*SOURCE INFORMATION*:
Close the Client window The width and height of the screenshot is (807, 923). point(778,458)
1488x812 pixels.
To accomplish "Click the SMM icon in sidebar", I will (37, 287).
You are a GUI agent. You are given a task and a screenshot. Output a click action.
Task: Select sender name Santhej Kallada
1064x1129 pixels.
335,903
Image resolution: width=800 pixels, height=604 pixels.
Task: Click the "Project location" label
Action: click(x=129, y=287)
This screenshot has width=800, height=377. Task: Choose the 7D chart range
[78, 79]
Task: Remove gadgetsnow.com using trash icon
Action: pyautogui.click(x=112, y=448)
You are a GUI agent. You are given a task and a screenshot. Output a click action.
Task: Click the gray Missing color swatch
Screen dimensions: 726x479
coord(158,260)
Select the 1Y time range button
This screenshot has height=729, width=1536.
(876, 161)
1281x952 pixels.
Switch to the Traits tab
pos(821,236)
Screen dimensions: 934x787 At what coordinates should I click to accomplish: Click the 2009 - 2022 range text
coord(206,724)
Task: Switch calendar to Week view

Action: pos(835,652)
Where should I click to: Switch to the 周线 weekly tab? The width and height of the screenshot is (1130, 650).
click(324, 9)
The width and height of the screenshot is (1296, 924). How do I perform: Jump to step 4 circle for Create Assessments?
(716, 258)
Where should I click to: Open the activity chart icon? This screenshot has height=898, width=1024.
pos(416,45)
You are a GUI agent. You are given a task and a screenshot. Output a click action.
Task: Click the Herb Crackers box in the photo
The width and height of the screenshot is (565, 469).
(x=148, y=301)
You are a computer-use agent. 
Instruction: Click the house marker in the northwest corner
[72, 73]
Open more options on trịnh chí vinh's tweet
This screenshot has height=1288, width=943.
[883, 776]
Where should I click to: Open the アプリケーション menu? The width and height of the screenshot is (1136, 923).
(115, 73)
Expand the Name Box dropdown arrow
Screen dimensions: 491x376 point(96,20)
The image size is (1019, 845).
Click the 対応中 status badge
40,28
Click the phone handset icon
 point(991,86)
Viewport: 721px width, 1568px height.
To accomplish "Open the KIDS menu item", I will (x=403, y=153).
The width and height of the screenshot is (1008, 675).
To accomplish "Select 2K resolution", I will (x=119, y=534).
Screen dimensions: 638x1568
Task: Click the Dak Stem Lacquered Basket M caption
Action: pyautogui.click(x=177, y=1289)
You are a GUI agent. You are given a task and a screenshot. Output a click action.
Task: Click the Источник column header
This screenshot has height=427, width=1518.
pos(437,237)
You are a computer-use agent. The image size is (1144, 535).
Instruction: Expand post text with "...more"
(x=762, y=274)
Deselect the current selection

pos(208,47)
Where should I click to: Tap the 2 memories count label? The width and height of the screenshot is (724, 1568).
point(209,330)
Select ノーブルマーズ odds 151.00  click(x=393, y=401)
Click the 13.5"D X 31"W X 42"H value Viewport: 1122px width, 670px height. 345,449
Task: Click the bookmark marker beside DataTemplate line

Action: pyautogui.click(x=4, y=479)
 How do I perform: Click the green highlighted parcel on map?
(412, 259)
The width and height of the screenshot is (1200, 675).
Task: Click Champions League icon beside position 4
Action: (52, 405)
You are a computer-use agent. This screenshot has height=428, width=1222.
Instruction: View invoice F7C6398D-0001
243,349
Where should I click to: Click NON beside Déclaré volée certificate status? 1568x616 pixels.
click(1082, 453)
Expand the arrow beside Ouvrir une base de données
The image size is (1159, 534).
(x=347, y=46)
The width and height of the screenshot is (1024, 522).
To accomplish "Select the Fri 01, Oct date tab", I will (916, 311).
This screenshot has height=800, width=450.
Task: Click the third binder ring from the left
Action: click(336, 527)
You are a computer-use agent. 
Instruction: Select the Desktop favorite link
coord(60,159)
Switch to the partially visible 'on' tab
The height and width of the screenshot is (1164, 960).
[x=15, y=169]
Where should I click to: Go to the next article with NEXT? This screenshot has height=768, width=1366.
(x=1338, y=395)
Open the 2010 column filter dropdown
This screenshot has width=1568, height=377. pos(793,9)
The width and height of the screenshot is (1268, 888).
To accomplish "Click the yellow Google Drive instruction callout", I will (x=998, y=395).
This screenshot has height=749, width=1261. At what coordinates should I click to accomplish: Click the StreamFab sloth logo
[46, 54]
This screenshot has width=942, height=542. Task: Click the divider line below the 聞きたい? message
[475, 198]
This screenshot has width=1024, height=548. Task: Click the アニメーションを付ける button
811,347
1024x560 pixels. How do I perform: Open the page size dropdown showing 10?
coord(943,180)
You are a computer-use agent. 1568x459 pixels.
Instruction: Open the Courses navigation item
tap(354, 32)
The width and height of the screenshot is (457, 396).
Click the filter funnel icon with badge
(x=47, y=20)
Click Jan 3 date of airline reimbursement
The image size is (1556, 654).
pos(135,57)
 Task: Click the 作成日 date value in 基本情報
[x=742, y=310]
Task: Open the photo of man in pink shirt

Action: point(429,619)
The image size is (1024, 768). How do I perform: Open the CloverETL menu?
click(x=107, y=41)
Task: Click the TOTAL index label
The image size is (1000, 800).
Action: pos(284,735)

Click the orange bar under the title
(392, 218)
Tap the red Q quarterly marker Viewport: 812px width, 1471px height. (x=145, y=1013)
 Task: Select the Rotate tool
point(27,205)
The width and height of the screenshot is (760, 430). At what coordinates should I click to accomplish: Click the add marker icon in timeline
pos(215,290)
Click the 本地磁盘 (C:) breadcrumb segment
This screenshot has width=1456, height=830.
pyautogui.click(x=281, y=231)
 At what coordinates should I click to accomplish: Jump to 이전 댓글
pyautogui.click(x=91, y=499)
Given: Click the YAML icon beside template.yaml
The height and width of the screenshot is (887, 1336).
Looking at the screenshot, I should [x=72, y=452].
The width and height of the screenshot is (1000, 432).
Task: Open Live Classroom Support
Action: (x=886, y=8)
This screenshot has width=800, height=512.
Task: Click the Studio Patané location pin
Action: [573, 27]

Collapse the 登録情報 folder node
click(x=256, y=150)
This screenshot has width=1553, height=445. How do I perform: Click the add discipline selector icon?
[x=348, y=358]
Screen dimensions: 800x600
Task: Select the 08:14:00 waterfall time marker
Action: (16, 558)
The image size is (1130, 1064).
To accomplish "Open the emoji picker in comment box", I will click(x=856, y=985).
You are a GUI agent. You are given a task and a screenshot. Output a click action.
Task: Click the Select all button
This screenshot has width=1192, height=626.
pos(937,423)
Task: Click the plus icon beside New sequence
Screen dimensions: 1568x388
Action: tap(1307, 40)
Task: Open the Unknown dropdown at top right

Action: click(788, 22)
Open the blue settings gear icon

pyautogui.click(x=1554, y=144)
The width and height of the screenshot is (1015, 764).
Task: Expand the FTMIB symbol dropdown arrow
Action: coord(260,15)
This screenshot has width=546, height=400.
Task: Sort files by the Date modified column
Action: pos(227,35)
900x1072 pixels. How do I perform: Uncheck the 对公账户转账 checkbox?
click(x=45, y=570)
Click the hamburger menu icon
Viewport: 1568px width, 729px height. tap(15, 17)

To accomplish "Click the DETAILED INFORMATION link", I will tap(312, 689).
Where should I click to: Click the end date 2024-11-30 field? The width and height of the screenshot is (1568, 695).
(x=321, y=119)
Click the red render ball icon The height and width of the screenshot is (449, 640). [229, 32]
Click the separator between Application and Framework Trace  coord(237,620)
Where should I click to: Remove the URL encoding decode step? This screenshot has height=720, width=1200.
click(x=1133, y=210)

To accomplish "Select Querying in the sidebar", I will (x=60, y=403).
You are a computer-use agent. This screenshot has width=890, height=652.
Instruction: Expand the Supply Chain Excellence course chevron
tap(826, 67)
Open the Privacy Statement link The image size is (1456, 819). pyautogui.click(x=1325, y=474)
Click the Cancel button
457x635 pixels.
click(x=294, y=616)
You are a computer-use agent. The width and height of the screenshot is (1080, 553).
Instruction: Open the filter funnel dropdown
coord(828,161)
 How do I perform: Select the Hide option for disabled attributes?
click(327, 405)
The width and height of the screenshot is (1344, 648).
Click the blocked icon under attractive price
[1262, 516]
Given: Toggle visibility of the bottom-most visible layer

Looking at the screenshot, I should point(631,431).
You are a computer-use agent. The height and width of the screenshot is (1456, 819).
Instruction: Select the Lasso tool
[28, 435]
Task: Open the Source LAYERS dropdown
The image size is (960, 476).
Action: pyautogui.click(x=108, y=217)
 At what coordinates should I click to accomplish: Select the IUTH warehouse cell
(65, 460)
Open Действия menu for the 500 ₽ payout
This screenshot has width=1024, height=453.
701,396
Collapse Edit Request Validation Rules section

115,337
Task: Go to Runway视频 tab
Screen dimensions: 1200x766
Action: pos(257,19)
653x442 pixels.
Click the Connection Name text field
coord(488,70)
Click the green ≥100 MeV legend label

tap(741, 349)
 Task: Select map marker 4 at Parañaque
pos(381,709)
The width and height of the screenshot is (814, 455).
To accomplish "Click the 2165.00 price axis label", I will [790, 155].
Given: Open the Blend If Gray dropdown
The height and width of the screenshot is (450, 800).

*REQUIRED WORK*: Pull out every line in the data above that has the word "computer".

*SOLUTION TO THIS EXERCISE*:
You are a computer-use agent. 
You are a computer-use agent. The image size is (1144, 535).
You are a computer-use agent. This screenshot has height=428, width=1222.
You are a computer-use agent. 
You are a computer-use agent. 1568x459 pixels.
You are a computer-use agent. This screenshot has width=890, height=652.
You are a computer-use agent. The width and height of the screenshot is (1080, 553).
You are a computer-use agent. The height and width of the screenshot is (1456, 819).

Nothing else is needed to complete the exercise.